- Born: 1993 (age 32–33) Surrey, British Columbia, Canada
- Genres: Rock|progressive rock
- Occupation: Guitarist
- Instrument: Guitar

= Danny Sveinson =

Daniel Sveinson (born 4 May 1993 in Surrey, British Columbia), is a Canadian guitarist. He was the subject of the 2006 CBC documentary entitled The Rock and Roll Kid.

==Biography==
Daniel began performing when he was 10 as "The Rock and Roll Kid". He was touted as a guitar prodigy, performing as the closing act for the Telus World Ski and Snowboarding Festival and at the Commodore Ballroom in Vancouver, where he opened for Colin James. He has also made appearances on Breakfast Television, Urban Rush, The Vicky Gabereau Show, The Mike Bullard Show, as well as on MTV and YTV. Releasing his debut album in early 2004, Daniel was the subject of the front cover and feature story in the 25 November 2004 issue of The Georgia Straight, a weekly entertainment paper in Vancouver, in which he was proclaimed to be "A Guitar God in Training" and shortly after performed at New York's Apollo Theater as a guest on Showtime at the Apollo.

The Rock and Roll Kid premiered to three sell-out audiences at the Vancouver International Film Festival in September 2006. It won the "best documentary" award at the Leo Awards.

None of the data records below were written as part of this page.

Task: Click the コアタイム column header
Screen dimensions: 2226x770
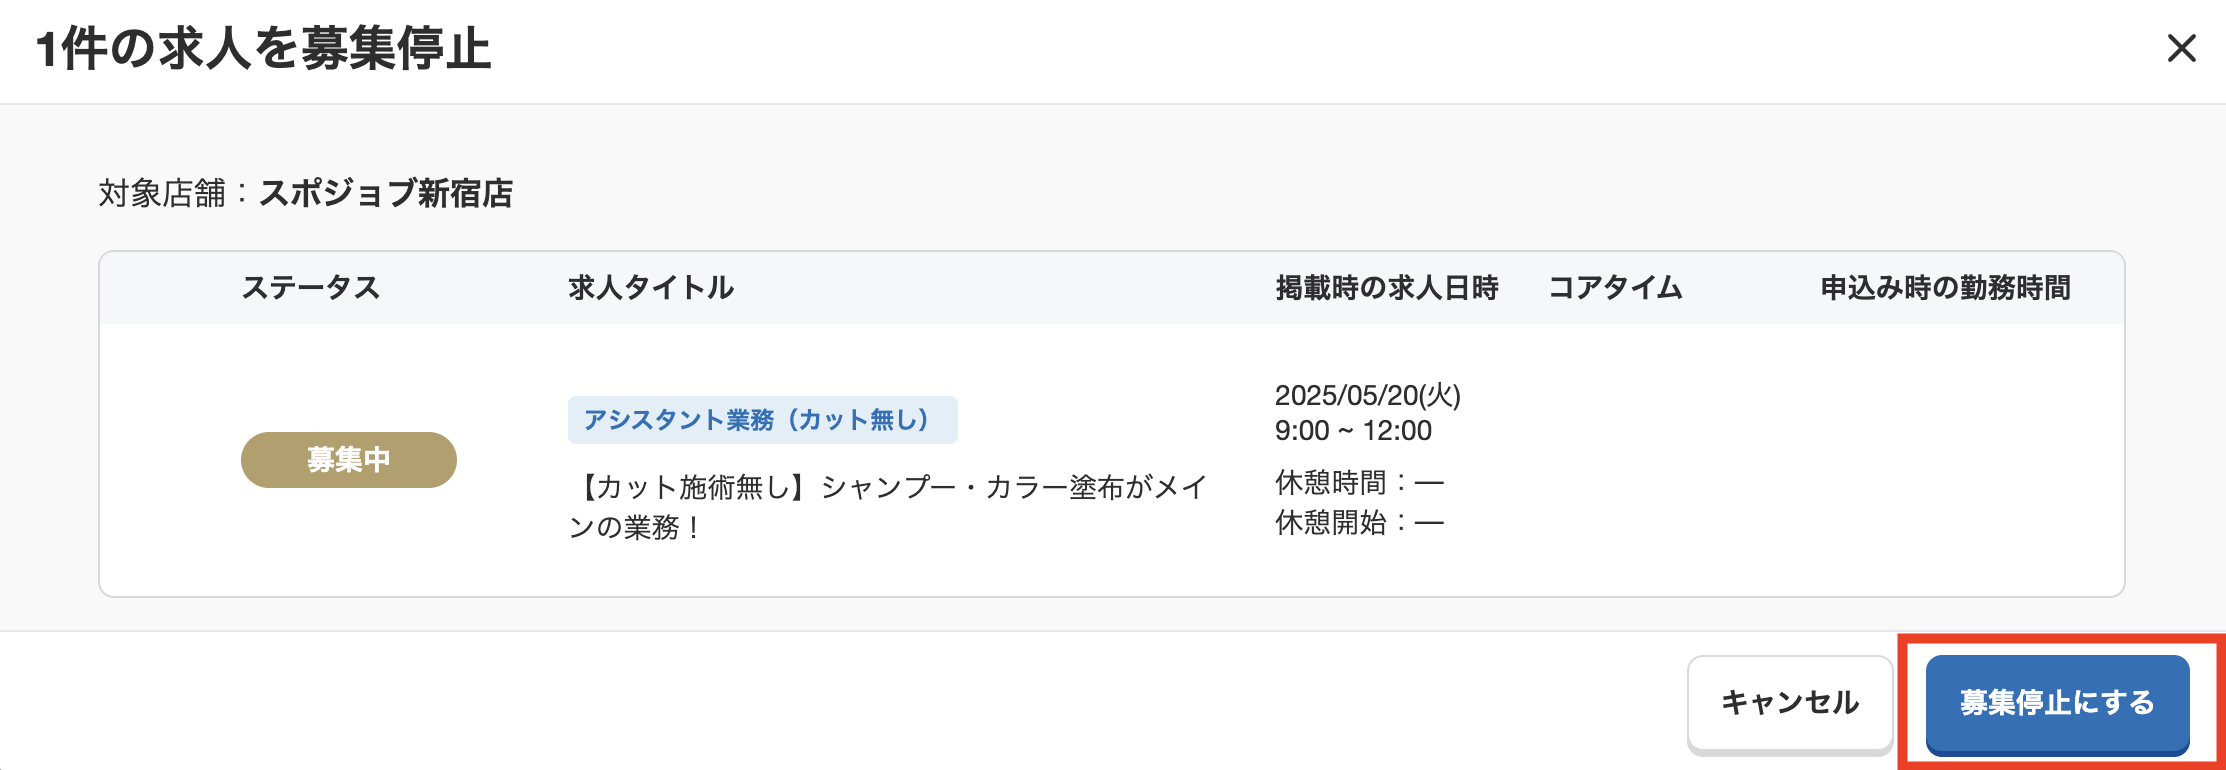Action: click(1616, 288)
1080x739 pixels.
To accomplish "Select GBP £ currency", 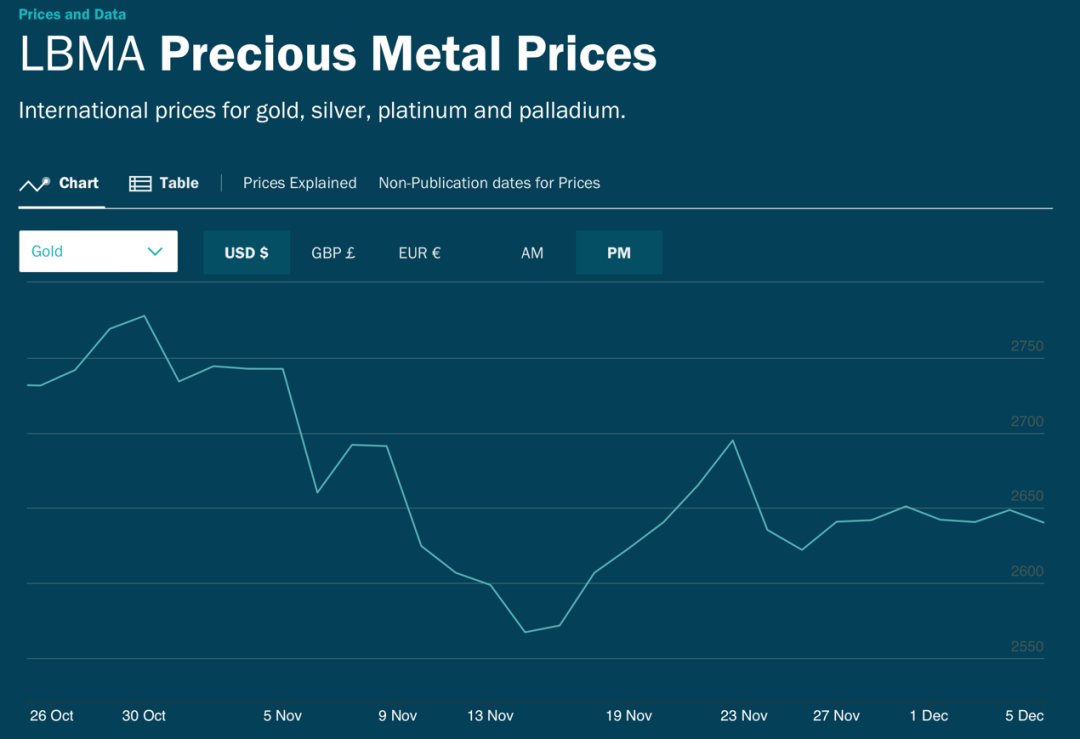I will pyautogui.click(x=333, y=253).
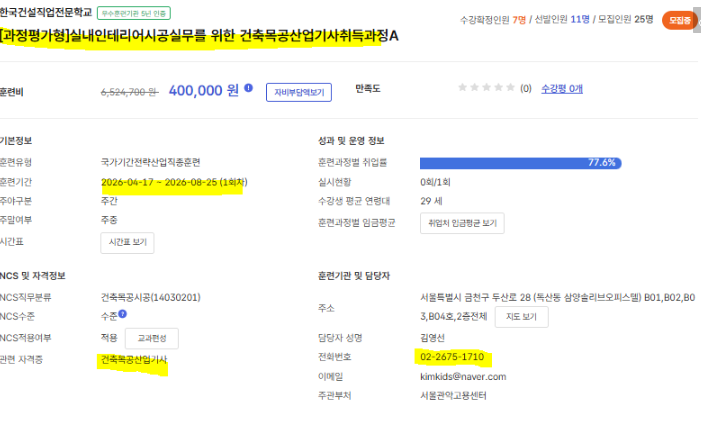Click the email kimkids@naver.com
Screen dimensions: 701x425
463,377
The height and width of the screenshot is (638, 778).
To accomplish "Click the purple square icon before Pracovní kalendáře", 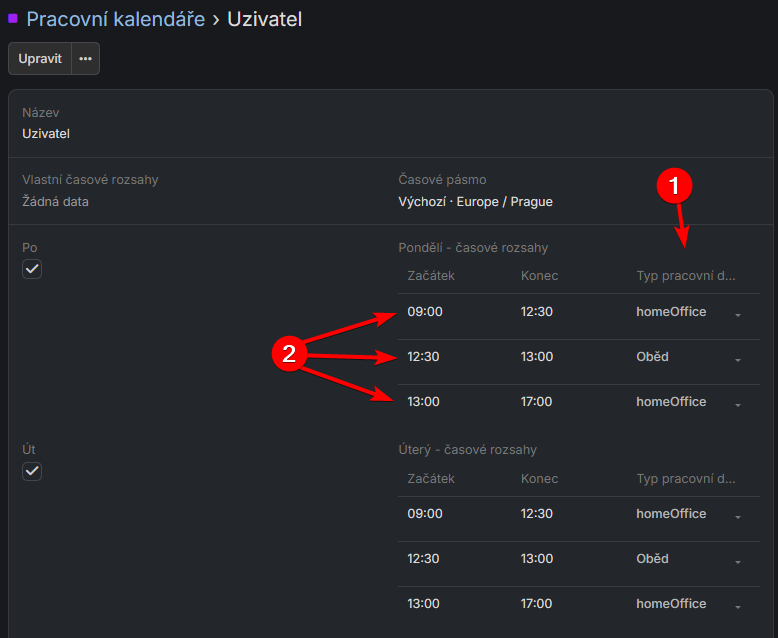I will click(13, 18).
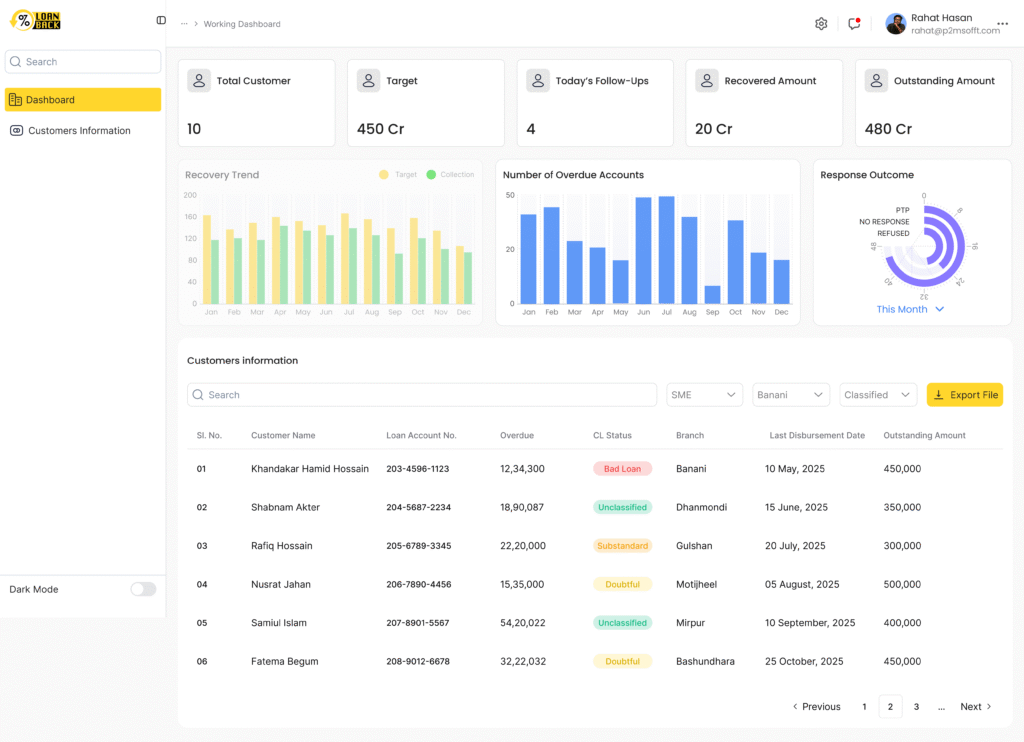Expand the This Month period selector

910,309
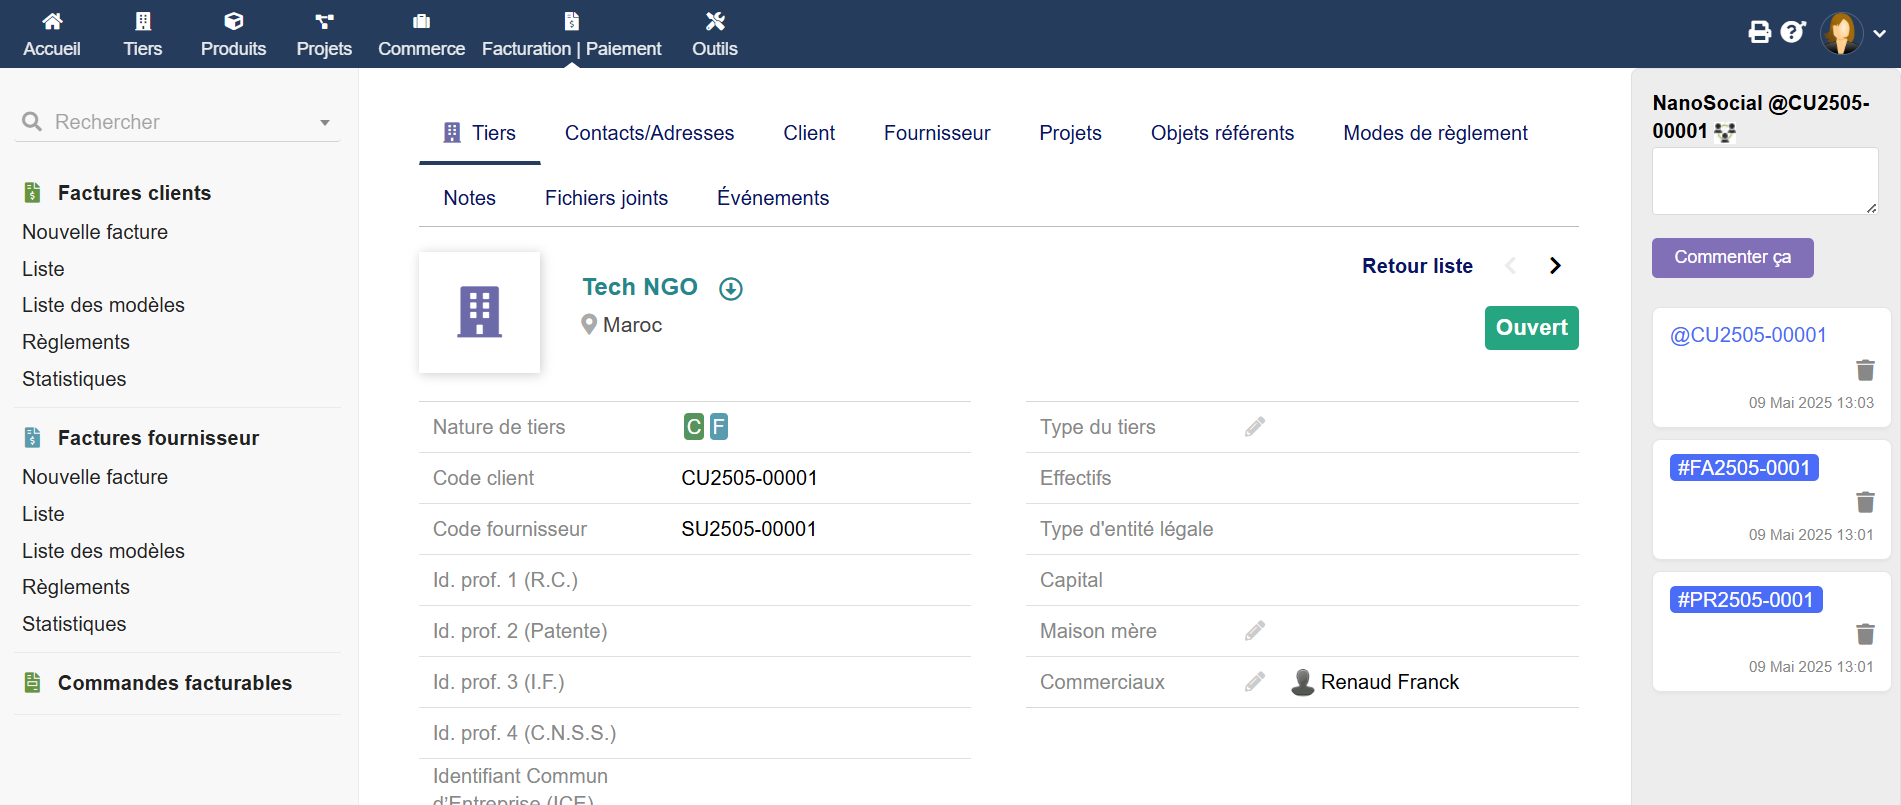Toggle the Ouvert status badge
Image resolution: width=1901 pixels, height=805 pixels.
click(x=1531, y=328)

He formed Sonic City in 2005 and they toured in Canada twice, opening for Jeff Martin, The Trews and April Wine. After their split in 2006 he formed the rock group Mad Shadow, who in 2013 released the album Heavy Blues.

In late 2017 Daniel began performing with as a solo artist with a group called Daniel James' Brass Camel. This act would lead to the formation of the band Brass Camel in 2019 who have released two studio albums to date, 2022's Brass and 2025's Camel.